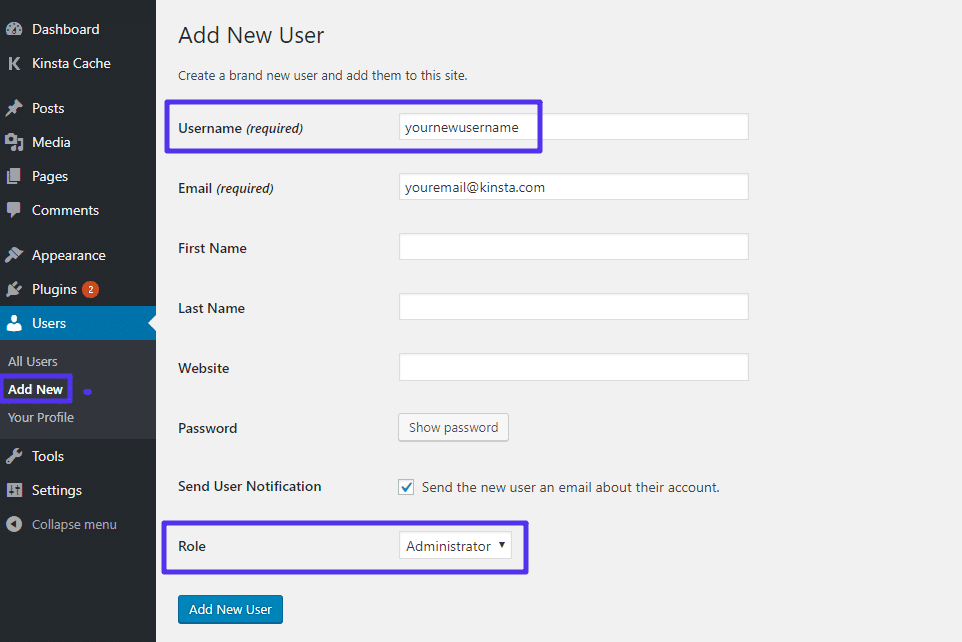Select the Pages icon
Viewport: 962px width, 642px height.
(x=16, y=176)
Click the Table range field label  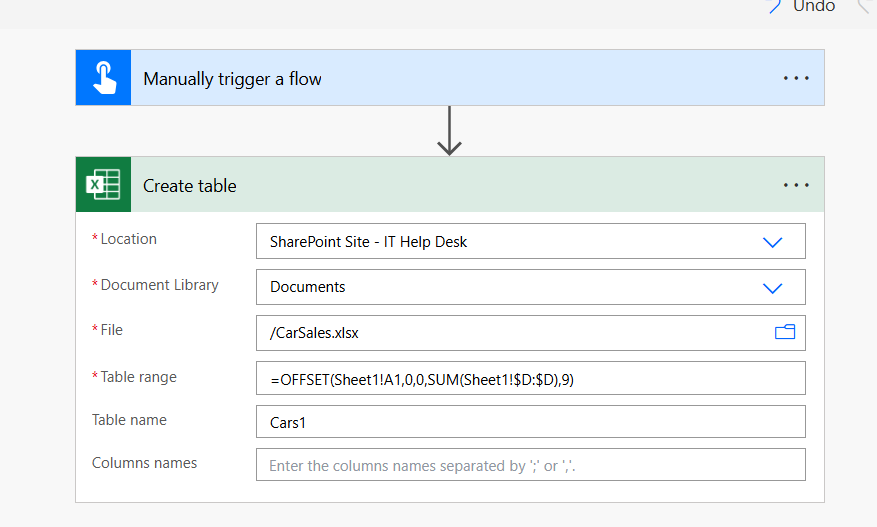pos(138,377)
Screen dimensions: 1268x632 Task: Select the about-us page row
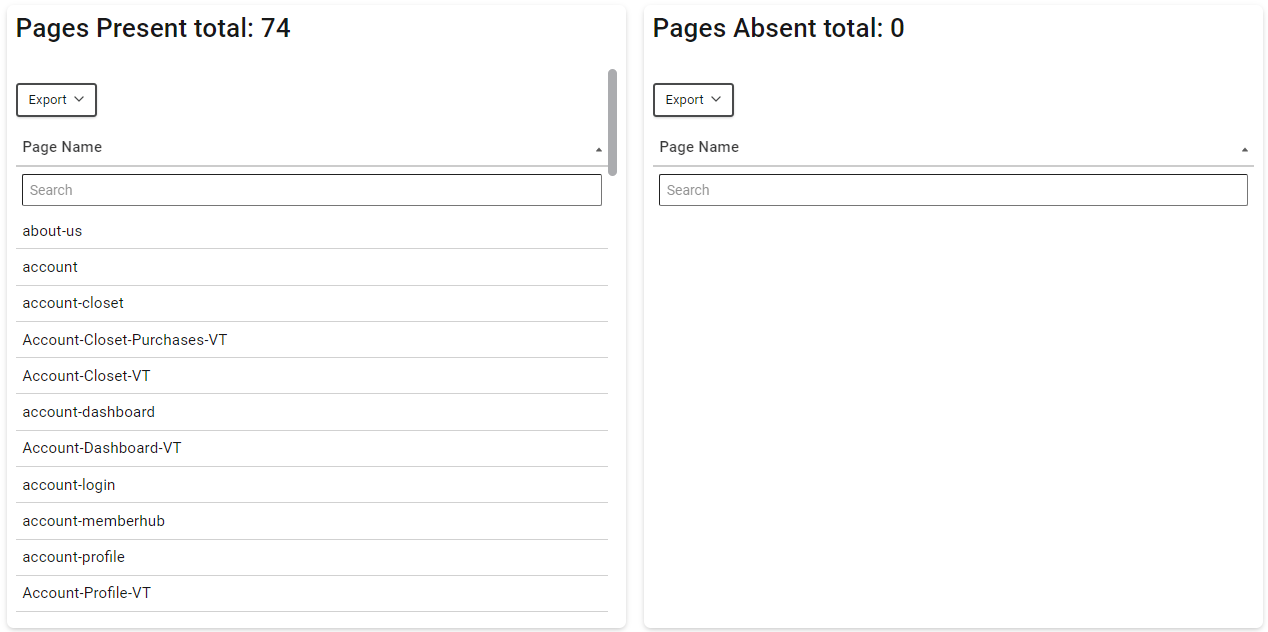[312, 231]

+--

→ **DESCRIPTION OF THE TASK**
Copy everything from the line containing "Screen dimensions: 1268x632" down to the end of the items, changing "row" to "entry" and leaving all else as it is. Leave the pictures out of your answer.

→ **THE REPLY**
Screen dimensions: 1268x632 Task: Select the about-us page entry
[312, 231]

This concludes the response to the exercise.